Sally e o Lugar Nenhum

Sally Montague apagou todas as luzes da casa e foi correndo para o seu quarto, o qual deixou aceso para ter um ponto de luz no fim do corredor mergulhado em longas trevas. Ela, obviamente, não queria passar muito tempo na escuridão.

"Odeio esses espelhos" pensou Sally, olhando ao redor, para as paredes, de onde pendiam diversos espelhos espalhados por toda a casa. "Esse excesso de reflexos... Faz parecer que, de algum modo, a casa está olhando para mim."

Chegando no quarto Sally fechou rapidamente a porta atrás de si e pulou na cama, já para baixo do cobertor-como ela fez isso, não me pergunte.

Ali, no seu canto, parecia à menina que a escuridão era acolhedora. Com todos os seus livros na estante sob um véu de penumbra, ela se sentia protegida, pois acreditava que os livros a olhavam com suas capas e sussurravam histórias na noite entre suas páginas de um modo praticamente inaudível. Isso a ajudava a cair no sono mais tranquila.

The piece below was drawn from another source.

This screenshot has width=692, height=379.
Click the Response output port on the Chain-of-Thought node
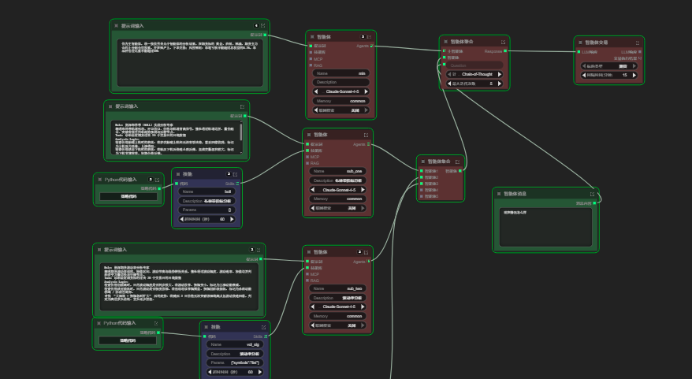click(x=504, y=51)
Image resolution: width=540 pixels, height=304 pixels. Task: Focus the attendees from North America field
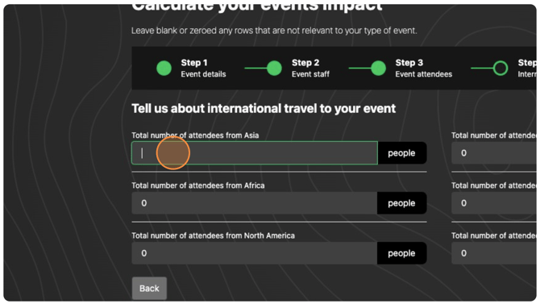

Desse jeito, meio sonolenta, meio acordada, ela se deitou nos braços sorridentes e acolhedores do sono e entrou no mundo dos sonhos montando numa capivara gigante que usava pantufas cor de rosa.

- Olá.- disse a capivara.

- Olá- respondeu Sally, sem estranhar, pois nos sonhos nos adaptamos a pensar de uma maneira que na realidade mundana seria considerada estranha.

- Você já ouviu falar no ditado " água mole e pedra dura, tanto bate até que fura"?

- Mas é claro que já. -respondeu Sally.

A capivara, que agora nadava num lago de rostos perdidos, continuou:

- Muito bem. Alguma vez na vida você já teve dificuldade de distinguir sonho de realidade?

- Acho que sim... Mas não sei o que isso tem em comum com o ditado "água mole...

- Todos dizem isso.-interrompeu a capivara gigante- Chegaremos lá, não se preocupe. Gostaria de saber qual foi o momento da sua vida que ficou entre sonho e realidade.

- Acredito que tenha sido o momento em que ouvi pela primeira vez um concerto de música clássica. Pelo menos eu acho que era clássica.

- Todos dizem isso.

- E foi de Tchaikovsky!-continuou Sally.

- Todos dizem isso também. De qualquer forma, o que sentiu ao ouvir o concerto?

-Me senti encantadoramente, surpreendentemente, sonhadoramente ausente do teatro em que estava. Acho que aprendi a voar naquele momento, mas quando o concerto acabou eu esqueci de como fazê-lo.

- Todos dizem isso. -falou a capivara- Pois bem. Você vivenciou uma epifania, um momento em que se perde o contato com a realidade, ou acredita que perdeu, e por um instante não se sabe onde está ou o que é. Ou onde é e o que está. Certo?

- Certo... Eu acho- respondeu Sally.

- Pois bem. Esses pequenos momentos de grande revelação são tão intensos que o mundo dos sonhos perturba a realidade.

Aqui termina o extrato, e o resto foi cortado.